== ACTIVITY ==
Search the data below for the string "computer" and copy all lines where it shows up.

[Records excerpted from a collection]
━━━━━━━━━━━━━━━━━━━━

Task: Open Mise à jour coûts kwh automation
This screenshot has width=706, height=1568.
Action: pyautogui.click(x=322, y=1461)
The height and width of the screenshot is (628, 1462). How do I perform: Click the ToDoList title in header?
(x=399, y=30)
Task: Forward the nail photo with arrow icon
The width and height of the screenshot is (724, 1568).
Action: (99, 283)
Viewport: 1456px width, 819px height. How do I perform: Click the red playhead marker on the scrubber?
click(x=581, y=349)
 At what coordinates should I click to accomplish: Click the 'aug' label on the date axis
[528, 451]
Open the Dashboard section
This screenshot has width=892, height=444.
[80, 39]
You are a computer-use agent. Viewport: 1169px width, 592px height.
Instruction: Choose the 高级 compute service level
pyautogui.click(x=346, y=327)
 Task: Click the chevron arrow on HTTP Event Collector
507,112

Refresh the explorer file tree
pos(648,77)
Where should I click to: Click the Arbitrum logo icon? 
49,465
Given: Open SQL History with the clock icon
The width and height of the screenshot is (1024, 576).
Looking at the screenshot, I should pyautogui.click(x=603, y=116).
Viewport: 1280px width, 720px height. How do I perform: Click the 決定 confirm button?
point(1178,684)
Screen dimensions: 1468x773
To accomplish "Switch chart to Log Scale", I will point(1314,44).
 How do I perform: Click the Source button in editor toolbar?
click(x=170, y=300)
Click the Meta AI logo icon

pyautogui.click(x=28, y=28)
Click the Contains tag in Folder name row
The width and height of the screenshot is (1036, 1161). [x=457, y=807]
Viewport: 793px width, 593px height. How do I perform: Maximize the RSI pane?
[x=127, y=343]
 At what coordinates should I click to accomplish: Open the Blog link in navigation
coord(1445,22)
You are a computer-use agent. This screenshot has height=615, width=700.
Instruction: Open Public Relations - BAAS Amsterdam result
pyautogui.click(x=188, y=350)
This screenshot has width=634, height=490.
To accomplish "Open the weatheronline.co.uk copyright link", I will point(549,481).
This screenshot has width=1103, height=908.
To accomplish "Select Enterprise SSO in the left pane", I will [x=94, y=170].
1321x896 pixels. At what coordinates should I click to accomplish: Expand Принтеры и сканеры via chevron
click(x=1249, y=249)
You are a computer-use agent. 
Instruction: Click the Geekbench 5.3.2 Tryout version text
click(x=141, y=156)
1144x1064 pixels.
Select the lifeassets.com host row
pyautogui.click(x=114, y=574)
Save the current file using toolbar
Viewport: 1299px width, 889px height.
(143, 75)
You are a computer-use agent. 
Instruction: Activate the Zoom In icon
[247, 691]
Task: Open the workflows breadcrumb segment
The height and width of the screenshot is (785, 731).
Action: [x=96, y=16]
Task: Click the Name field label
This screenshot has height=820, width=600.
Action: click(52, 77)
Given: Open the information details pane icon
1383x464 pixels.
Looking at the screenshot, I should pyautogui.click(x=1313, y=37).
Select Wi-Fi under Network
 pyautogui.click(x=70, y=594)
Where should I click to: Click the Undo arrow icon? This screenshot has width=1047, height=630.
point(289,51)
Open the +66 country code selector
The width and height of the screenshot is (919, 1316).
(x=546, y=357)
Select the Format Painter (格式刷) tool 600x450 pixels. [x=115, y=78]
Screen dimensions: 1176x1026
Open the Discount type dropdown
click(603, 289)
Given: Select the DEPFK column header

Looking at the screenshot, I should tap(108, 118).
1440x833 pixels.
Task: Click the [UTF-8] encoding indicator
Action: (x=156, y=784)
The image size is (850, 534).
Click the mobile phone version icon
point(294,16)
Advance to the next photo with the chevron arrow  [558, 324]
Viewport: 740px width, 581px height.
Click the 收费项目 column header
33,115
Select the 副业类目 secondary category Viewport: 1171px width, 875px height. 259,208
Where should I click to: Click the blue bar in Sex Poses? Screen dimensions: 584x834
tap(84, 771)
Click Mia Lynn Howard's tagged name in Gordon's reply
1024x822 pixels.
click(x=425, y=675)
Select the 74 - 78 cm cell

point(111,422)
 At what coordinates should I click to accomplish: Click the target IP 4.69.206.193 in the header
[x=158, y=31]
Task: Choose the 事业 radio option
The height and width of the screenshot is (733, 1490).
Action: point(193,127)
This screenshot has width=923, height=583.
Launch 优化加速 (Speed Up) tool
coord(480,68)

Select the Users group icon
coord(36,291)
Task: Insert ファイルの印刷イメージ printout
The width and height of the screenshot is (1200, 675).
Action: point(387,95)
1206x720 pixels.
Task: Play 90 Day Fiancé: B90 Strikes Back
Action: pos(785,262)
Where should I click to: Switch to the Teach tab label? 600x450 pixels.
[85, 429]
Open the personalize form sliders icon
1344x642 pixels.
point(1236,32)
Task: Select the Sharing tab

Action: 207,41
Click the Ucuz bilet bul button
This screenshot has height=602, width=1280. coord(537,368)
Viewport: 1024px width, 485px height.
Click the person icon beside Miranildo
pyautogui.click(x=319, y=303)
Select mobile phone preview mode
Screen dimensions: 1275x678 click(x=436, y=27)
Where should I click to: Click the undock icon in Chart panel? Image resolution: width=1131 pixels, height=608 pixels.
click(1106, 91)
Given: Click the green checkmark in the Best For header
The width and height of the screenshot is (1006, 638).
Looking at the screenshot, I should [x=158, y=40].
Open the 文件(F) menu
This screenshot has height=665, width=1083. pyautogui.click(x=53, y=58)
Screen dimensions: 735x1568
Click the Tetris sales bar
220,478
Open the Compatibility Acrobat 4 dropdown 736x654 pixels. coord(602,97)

━━━━━━━━━━━━━━━━━━━━

== EXERCISE RESULT ==
You are a computer-use agent. Viewport: 1169px width, 592px height.
You are a computer-use agent. This screenshot has height=615, width=700.
You are a computer-use agent. 
You are a computer-use agent. 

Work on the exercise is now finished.